┌─ PASSAGE SHOWN

Re: rseq(2) man page

From: Mathieu Desnoyers
Date: Fri Jan 06 2023 - 15:57:19 EST


On 2023-01-06 12:50, Alejandro Colomar wrote:
Hi Mathieu,

See some comments below.

Cheers,

Alex

[...]


We now use SPDX-License-Identifier.

OK


.\"
.TH RSEQ 2 2020-06-05 "Linux" "Linux Programmer's Manual"

We use lowercase for the function name (or to be more precise, the same case that the function name uses.

The date is specified with a placeholder that is replaced at the time of creation of the tarball.

The 5th argument is unspecified.

The 4th argument is now the project name and a placeholder for the version.

See an example:

$ cat man2/membarrier.2 | grep '^.TH'
.TH membarrier 2 (date) "Linux man-pages (unreleased)"

OK



.SH NAME
rseq \- Restartable sequences system call

We use lowercase here, so s/Restartable/restartable/

OK


.SH SYNOPSIS
.nf
.B #include <linux/rseq.h>

Is there a glibc wrapper for this syscall?  Do you expect that it will be added relatively soon?  Or is it expected that this syscall will be called through syscall(2) for many years?

The system call is only for registering/unregistering the per-thread area, so I expect it will only be used through syscall(2), and typically only from libc.

User applications/libraries are expected to use the per-thread area to communicate with the kernel, but that does not require use of rseq(2).


If so, it may be better to document it directly as such, like for example membarrier:

SYNOPSIS
       #include <linux/membarrier.h> /* Definition of MEMBARRIER_* constants */
       #include <sys/syscall.h>      /* Definition of SYS_* constants */
       #include <unistd.h>

       int syscall(SYS_membarrier, int cmd, unsigned int flags, int cpu_id);

       Note: glibc provides no wrapper for membarrier(), necessitating the use
       of syscall(2).

└─
┌─ DATASET SECTION

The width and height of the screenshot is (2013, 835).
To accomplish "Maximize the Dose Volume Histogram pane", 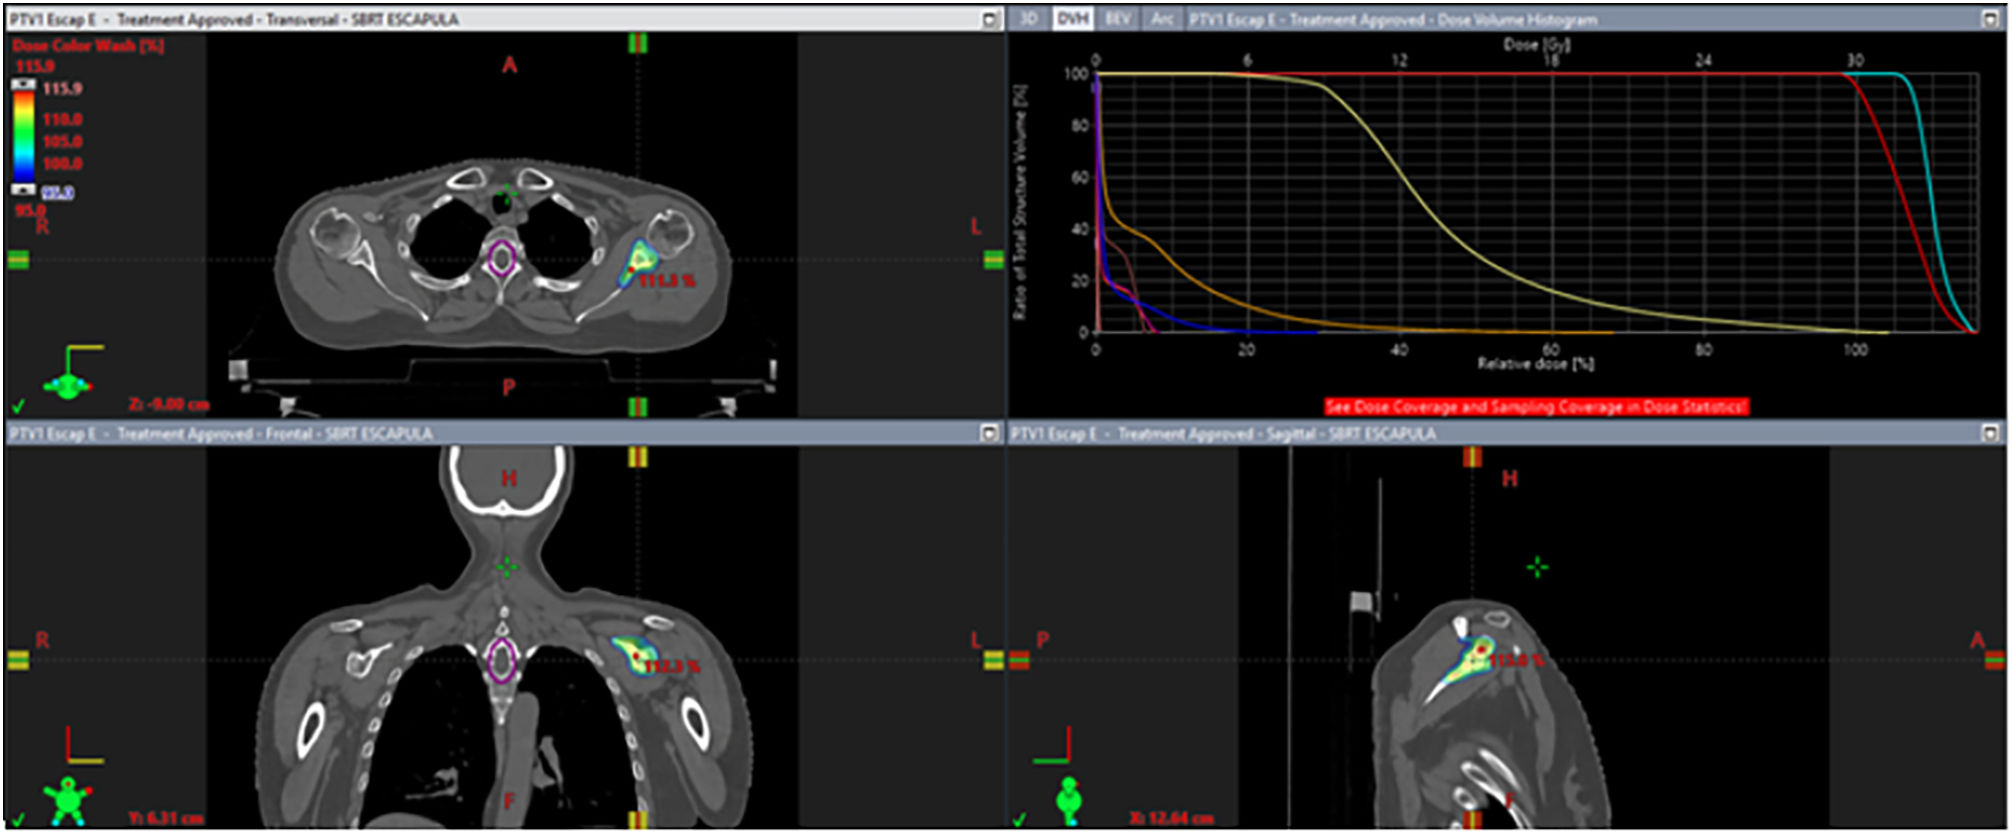I will pyautogui.click(x=1990, y=19).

└─

## WRITTEN EXERCISE A
In the rseq(2) man page thread, why does Mathieu expect the system call to be used only through syscall(2)? Answer in one to three sentences.
## WRITTEN EXERCISE B
Pick up the rseq(2) man page thread after its last line and keep it going.
The material is separate from the rseq(2) man page thread.

## EXERCISE RESPONSE A
The system call only registers and unregisters the per-thread area, so he expects it to be called through syscall(2), typically only from libc. User applications and libraries communicate with the kernel through the per-thread area itself, which does not require calling rseq(2).

## EXERCISE RESPONSE B
OK

.sp

s/sp/PP/

OK


.BI "int rseq(struct rseq * " rseq ", uint32_t " rseq_len ", int " flags ",

Is it valid to pass NULL in 'rseq'?  If it is, we now document that using _Nullable.  See for example recv(2):

SYNOPSIS
       #include <sys/socket.h>

       ssize_t recv(int sockfd, void buf[.len], size_t len,
                        int flags);
       ssize_t recvfrom(int sockfd, void buf[restrict .len], size_t len,
                        int flags,
                        struct sockaddr *_Nullable restrict src_addr,
                        socklen_t *_Nullable restrict addrlen);
       ssize_t recvmsg(int sockfd, struct msghdr *msg, int flags);


OK




uint32_t " sig ");
.sp

.sp is unnecessary here.

OK


.fi is missing (it's the "closing" pair to .nf).

OK


.SH DESCRIPTION


Use .PP instead of blank lines.

OK


The
.BR rseq ()
ABI accelerates specific user-space operations by registering a
per-thread data structure shared between kernel and user-space. This

Use semantic newlines.  See man-pages(7):

   Use semantic newlines
       In  the source of a manual page, new sentences should be started on new
       lines, long sentences should be split into lines at clause breaks (com‐
       mas, semicolons, colons, and so on), and long clauses should be  split
       at  phrase  boundaries.   This convention, sometimes known as "semantic
       newlines", makes it easier to see the effect of  patches, which  often
       operate at the level of individual sentences, clauses, or phrases.


OK, done across the entire the manual page source.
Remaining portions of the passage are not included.